*** Opening INPUT FOR THIS TASK ***

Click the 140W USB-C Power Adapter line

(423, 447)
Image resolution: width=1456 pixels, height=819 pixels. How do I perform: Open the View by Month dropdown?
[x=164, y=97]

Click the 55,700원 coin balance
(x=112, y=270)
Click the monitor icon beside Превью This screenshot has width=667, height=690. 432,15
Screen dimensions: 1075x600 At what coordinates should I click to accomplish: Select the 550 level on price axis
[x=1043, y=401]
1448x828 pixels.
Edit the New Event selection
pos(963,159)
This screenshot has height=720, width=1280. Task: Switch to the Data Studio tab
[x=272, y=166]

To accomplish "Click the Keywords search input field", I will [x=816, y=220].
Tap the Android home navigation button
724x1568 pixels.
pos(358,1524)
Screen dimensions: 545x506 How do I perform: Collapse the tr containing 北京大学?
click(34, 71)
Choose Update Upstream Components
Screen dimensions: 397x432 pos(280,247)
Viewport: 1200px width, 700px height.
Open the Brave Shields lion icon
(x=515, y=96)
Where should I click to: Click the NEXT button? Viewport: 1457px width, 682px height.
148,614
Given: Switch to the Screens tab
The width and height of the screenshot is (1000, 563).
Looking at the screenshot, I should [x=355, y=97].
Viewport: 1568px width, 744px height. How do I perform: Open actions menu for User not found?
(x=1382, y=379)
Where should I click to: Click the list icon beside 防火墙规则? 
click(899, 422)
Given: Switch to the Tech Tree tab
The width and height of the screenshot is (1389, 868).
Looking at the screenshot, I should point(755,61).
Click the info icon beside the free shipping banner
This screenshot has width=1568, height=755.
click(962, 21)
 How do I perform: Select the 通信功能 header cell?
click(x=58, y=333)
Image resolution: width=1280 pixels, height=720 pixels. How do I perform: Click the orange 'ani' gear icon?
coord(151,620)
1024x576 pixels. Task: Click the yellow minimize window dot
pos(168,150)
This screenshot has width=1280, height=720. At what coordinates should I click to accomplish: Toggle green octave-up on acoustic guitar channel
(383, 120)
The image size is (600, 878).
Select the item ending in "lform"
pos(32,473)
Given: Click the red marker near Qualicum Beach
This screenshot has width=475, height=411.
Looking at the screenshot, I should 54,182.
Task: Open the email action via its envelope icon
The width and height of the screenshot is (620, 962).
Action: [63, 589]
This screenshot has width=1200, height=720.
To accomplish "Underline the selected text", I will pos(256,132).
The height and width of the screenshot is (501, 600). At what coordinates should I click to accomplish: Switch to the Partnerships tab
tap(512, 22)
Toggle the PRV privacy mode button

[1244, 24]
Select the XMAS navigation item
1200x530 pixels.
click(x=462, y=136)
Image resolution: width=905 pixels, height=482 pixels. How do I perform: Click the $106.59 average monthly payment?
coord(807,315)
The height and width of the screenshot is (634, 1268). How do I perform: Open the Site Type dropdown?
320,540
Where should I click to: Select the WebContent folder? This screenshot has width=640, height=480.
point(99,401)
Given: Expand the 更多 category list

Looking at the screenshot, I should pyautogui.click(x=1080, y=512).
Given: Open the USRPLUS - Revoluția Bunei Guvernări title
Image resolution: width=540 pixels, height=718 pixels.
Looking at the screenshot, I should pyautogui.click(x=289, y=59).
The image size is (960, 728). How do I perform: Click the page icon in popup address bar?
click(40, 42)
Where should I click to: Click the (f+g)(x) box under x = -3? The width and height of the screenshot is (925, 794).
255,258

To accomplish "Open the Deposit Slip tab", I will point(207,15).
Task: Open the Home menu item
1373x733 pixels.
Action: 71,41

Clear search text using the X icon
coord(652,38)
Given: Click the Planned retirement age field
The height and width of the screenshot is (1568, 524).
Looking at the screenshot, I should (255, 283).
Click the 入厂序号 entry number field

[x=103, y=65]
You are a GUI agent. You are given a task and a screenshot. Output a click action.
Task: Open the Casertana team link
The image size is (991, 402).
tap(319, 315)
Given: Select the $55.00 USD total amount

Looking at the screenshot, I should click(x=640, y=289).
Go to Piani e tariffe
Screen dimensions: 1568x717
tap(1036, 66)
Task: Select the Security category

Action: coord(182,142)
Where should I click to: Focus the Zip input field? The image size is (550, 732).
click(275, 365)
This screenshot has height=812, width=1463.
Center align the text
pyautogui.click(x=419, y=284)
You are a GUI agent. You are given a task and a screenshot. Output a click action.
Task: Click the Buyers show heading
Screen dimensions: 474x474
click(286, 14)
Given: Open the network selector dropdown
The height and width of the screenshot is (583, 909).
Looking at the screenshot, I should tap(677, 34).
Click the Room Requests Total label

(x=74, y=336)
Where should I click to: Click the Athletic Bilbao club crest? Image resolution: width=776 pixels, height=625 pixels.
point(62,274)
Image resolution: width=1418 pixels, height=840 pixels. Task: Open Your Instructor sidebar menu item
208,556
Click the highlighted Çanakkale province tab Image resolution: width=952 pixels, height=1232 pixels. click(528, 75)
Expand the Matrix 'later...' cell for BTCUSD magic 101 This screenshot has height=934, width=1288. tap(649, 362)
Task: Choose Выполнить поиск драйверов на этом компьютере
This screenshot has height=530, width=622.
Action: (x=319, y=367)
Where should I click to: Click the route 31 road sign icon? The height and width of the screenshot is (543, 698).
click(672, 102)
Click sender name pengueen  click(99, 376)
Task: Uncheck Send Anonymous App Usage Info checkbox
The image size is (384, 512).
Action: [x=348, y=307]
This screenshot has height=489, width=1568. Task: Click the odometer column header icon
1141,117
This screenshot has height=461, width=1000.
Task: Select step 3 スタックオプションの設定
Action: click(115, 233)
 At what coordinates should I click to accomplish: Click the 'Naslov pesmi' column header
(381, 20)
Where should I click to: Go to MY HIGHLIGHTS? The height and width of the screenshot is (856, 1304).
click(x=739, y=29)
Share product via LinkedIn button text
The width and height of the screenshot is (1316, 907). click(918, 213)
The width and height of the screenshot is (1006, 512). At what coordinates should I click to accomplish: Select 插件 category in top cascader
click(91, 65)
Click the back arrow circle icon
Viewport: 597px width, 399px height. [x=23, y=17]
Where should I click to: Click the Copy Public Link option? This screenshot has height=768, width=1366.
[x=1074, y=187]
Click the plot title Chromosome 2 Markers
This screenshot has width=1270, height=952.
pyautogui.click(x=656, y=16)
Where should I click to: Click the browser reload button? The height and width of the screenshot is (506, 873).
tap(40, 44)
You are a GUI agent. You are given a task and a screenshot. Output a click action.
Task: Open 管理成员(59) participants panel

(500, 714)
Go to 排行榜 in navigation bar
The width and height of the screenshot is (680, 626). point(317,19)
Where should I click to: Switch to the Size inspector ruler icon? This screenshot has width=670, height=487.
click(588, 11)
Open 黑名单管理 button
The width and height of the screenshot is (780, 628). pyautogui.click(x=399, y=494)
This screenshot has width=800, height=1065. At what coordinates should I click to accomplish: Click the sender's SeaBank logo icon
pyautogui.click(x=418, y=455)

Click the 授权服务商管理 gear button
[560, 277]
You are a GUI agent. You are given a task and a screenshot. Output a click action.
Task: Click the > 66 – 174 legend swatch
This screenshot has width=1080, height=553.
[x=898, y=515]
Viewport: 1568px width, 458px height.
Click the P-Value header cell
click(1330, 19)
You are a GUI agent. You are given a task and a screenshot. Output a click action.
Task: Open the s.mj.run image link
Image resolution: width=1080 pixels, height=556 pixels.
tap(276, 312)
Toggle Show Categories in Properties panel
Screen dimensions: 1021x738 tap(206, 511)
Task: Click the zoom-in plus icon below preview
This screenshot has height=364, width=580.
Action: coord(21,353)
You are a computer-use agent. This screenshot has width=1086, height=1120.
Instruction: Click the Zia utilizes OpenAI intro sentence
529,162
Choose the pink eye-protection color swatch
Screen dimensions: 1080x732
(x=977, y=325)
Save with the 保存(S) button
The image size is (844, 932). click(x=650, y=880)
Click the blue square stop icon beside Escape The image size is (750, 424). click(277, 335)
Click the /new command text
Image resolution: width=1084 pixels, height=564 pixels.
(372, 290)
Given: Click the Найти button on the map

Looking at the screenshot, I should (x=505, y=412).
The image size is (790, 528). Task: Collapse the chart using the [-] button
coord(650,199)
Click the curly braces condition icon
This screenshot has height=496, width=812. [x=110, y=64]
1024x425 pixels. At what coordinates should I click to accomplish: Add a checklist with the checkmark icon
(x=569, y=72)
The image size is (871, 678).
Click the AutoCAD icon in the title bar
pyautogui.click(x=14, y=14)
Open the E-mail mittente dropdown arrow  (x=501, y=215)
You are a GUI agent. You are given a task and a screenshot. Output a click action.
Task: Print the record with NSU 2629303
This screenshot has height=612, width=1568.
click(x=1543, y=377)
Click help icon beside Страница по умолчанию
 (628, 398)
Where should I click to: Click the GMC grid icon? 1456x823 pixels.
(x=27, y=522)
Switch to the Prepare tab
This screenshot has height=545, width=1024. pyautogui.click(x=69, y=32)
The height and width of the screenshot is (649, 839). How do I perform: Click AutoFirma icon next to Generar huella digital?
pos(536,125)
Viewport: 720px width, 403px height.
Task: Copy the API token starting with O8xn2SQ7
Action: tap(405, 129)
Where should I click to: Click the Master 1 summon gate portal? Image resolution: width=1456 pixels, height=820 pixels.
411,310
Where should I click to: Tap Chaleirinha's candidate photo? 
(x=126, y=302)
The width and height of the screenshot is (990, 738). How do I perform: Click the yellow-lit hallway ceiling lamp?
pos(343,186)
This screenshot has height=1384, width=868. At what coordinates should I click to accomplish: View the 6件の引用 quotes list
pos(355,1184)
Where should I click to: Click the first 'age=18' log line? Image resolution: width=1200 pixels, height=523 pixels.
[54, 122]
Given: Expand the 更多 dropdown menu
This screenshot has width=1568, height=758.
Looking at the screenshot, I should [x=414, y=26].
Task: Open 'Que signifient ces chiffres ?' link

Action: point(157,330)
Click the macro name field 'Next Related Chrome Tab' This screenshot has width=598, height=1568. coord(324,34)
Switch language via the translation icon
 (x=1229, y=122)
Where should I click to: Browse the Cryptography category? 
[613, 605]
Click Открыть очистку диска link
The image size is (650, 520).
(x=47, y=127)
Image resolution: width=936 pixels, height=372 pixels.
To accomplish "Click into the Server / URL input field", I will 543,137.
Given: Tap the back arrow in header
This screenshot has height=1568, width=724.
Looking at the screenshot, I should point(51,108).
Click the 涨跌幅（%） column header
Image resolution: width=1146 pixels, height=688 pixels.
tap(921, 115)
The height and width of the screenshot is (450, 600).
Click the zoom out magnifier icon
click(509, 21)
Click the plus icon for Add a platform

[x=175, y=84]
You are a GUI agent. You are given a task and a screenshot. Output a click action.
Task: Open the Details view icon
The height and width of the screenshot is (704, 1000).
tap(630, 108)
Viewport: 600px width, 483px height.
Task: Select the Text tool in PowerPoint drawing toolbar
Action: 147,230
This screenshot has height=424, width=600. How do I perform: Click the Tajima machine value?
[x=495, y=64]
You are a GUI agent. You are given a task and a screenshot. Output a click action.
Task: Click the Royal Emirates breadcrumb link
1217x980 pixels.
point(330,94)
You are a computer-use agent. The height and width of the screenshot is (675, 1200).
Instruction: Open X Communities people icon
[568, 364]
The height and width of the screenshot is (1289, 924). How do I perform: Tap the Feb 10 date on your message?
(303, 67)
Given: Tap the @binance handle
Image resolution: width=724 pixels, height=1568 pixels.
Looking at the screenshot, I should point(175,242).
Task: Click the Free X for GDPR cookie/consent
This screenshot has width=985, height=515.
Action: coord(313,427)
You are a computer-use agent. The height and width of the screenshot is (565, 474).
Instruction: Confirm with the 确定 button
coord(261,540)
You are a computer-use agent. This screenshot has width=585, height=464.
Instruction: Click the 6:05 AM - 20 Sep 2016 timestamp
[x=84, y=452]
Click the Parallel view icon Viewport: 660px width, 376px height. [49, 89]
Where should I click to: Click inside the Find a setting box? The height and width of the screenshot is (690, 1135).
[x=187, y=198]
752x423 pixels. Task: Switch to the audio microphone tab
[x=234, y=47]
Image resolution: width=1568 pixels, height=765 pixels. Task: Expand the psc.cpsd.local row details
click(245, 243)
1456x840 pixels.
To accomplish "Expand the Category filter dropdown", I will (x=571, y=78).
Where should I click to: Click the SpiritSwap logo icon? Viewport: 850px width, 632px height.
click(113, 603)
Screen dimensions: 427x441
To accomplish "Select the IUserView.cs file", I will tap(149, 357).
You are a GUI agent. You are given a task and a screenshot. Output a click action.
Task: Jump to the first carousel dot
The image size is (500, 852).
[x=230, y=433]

*** Closing INPUT FOR THIS TASK ***

TASK DIRECTIONS: Beginning of the records through the line with "Click the monitor": return that span exactly and stop there.

EXERCISE SOLUTION:
Click the 140W USB-C Power Adapter line

(423, 447)
Image resolution: width=1456 pixels, height=819 pixels. How do I perform: Open the View by Month dropdown?
[x=164, y=97]

Click the 55,700원 coin balance
(x=112, y=270)
Click the monitor icon beside Превью This screenshot has width=667, height=690. 432,15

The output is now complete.